Rhinoorbitocerebral mucormycosis is a relatively fatal infection and in cases of brain involvement, mortality rises to 50%–85%.[14] Survival in mucormycosis depends on early diagnosis, alleviation of basic predisposing factors, aggressive debridement of necrotic tissues, and appropriate systemic antifungal agents.[7] Predisposing factors such as corticosteroid therapy should be discontinued, and blood sugar should be controlled restrictively. Systemic amphotericin B and its liposomal formulation are the first drug of choice for the treatment of mucormycosis and significantly improves the survival rate.[13] Posaconazole is an oral antifungal agent that has been used as step-down therapy after initial control of the mucormycosis by amphotericin B.[15] Regular daily debridement of necrotic tissues from paranasal sinuses is necessary to prevent the propagation of mucormycosis.[6] Also, irrigation of the sinuses and the involved regions with diluted amphotericin B is recommended.[6] Orbital exenteration in the presence of focal mass or extensive necrotic tissues has been suggested in most studies.[6] In our cases, predisposing factors were controlled, IV amphotericin B was prescribed, daily paranasal sinus debridement and irrigation with diluted amphotericin B were performed.

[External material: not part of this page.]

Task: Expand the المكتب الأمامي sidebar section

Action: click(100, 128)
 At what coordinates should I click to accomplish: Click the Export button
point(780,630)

Debridement of necrotic tissues was continued until the necrotic tissues were not detectable in three consecutive days. In our patients, although there was no intraorbital focal mass, due to the extension of the necrotic tissues, orbital exenteration was suggested that was declined by the patients. Unfortunately, case #1 died because of the propagation of the mucormycosis into intracranial space. Case #2 survived by proper medical therapy and regular debridement and irrigation of the paranasal sinuses.

Conclusions

COVID-19 patients undergoing corticosteroid therapy have a risk of rhino-orbital and/or rhino-orbitocerebral mucormycosis, particularly when another risk factor such as DM is present. In these patients, vision changes, orbital pain, and orbital inflammation should be promptly evaluated, otherwise, the propagation of the infection into the intracranial space may be fatal.